- [REQUIREMENT]:
Set out every line of the items below as a Markdown table with the columns "Row" and "Line", numbering each row and skipping blank lines.

- [TASK INPUTS]:
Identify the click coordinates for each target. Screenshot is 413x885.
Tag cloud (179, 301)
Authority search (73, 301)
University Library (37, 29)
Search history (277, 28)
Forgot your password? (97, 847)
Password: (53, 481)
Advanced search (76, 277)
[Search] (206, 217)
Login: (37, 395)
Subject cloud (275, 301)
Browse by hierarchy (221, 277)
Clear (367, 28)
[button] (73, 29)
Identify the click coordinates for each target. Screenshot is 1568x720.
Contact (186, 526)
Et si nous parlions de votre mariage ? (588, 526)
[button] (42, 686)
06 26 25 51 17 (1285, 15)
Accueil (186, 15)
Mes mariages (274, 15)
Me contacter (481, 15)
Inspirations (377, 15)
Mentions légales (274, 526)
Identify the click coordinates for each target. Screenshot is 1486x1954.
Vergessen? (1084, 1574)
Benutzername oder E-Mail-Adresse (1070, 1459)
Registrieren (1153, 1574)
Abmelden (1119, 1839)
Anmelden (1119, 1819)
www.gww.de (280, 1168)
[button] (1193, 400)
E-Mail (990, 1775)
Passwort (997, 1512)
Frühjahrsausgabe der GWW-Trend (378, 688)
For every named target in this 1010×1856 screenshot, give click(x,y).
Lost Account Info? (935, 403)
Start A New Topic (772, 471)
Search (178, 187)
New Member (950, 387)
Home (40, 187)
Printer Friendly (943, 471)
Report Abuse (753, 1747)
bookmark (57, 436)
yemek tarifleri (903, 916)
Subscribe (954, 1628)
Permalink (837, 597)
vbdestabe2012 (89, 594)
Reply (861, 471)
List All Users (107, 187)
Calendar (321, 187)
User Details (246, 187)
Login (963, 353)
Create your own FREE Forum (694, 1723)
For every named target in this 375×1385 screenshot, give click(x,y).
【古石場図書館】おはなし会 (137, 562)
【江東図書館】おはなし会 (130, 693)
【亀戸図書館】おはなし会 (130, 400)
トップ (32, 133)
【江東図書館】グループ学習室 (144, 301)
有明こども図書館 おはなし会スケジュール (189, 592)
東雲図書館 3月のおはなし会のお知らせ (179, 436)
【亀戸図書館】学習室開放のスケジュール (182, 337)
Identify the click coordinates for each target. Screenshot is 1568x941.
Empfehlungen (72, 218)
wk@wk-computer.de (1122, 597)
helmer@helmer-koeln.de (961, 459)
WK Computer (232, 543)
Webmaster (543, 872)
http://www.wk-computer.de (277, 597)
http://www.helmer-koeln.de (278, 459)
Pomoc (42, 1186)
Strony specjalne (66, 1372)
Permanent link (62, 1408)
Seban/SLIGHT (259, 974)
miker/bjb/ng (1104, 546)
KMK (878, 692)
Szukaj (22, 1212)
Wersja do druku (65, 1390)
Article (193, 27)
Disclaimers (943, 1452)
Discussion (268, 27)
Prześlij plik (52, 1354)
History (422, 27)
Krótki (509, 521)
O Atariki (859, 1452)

- [SOLVED PROBLEM]:
| Row | Line |
|---|---|
| 1 | Identify the click coordinates for each target. Screenshot is 413x885. |
| 2 | Tag cloud (179, 301) |
| 3 | Authority search (73, 301) |
| 4 | University Library (37, 29) |
| 5 | Search history (277, 28) |
| 6 | Forgot your password? (97, 847) |
| 7 | Password: (53, 481) |
| 8 | Advanced search (76, 277) |
| 9 | [Search] (206, 217) |
| 10 | Login: (37, 395) |
| 11 | Subject cloud (275, 301) |
| 12 | Browse by hierarchy (221, 277) |
| 13 | Clear (367, 28) |
| 14 | [button] (73, 29) |
| 15 | Identify the click coordinates for each target. Screenshot is 1568x720. |
| 16 | Contact (186, 526) |
| 17 | Et si nous parlions de votre mariage ? (588, 526) |
| 18 | [button] (42, 686) |
| 19 | 06 26 25 51 17 (1285, 15) |
| 20 | Accueil (186, 15) |
| 21 | Mes mariages (274, 15) |
| 22 | Me contacter (481, 15) |
| 23 | Inspirations (377, 15) |
| 24 | Mentions légales (274, 526) |
| 25 | Identify the click coordinates for each target. Screenshot is 1486x1954. |
| 26 | Vergessen? (1084, 1574) |
| 27 | Benutzername oder E-Mail-Adresse (1070, 1459) |
| 28 | Registrieren (1153, 1574) |
| 29 | Abmelden (1119, 1839) |
| 30 | Anmelden (1119, 1819) |
| 31 | www.gww.de (280, 1168) |
| 32 | [button] (1193, 400) |
| 33 | E-Mail (990, 1775) |
| 34 | Passwort (997, 1512) |
| 35 | Frühjahrsausgabe der GWW-Trend (378, 688) |
| 36 | For every named target in this 1010×1856 screenshot, give click(x,y). |
| 37 | Lost Account Info? (935, 403) |
| 38 | Start A New Topic (772, 471) |
| 39 | Search (178, 187) |
| 40 | New Member (950, 387) |
| 41 | Home (40, 187) |
| 42 | Printer Friendly (943, 471) |
| 43 | Report Abuse (753, 1747) |
| 44 | bookmark (57, 436) |
| 45 | yemek tarifleri (903, 916) |
| 46 | Subscribe (954, 1628) |
| 47 | Permalink (837, 597) |
| 48 | vbdestabe2012 (89, 594) |
| 49 | Reply (861, 471) |
| 50 | List All Users (107, 187) |
| 51 | Calendar (321, 187) |
| 52 | User Details (246, 187) |
| 53 | Login (963, 353) |
| 54 | Create your own FREE Forum (694, 1723) |
| 55 | For every named target in this 375×1385 screenshot, give click(x,y). |
| 56 | 【古石場図書館】おはなし会 (137, 562) |
| 57 | 【江東図書館】おはなし会 (130, 693) |
| 58 | 【亀戸図書館】おはなし会 (130, 400) |
| 59 | トップ (32, 133) |
| 60 | 【江東図書館】グループ学習室 (144, 301) |
| 61 | 有明こども図書館 おはなし会スケジュール (189, 592) |
| 62 | 東雲図書館 3月のおはなし会のお知らせ (179, 436) |
| 63 | 【亀戸図書館】学習室開放のスケジュール (182, 337) |
| 64 | Identify the click coordinates for each target. Screenshot is 1568x941. |
| 65 | Empfehlungen (72, 218) |
| 66 | wk@wk-computer.de (1122, 597) |
| 67 | helmer@helmer-koeln.de (961, 459) |
| 68 | WK Computer (232, 543) |
| 69 | Webmaster (543, 872) |
| 70 | http://www.wk-computer.de (277, 597) |
| 71 | http://www.helmer-koeln.de (278, 459) |
| 72 | Pomoc (42, 1186) |
| 73 | Strony specjalne (66, 1372) |
| 74 | Permanent link (62, 1408) |
| 75 | Seban/SLIGHT (259, 974) |
| 76 | miker/bjb/ng (1104, 546) |
| 77 | KMK (878, 692) |
| 78 | Szukaj (22, 1212) |
| 79 | Wersja do druku (65, 1390) |
| 80 | Article (193, 27) |
| 81 | Disclaimers (943, 1452) |
| 82 | Discussion (268, 27) |
| 83 | Prześlij plik (52, 1354) |
| 84 | History (422, 27) |
| 85 | Krótki (509, 521) |
| 86 | O Atariki (859, 1452) |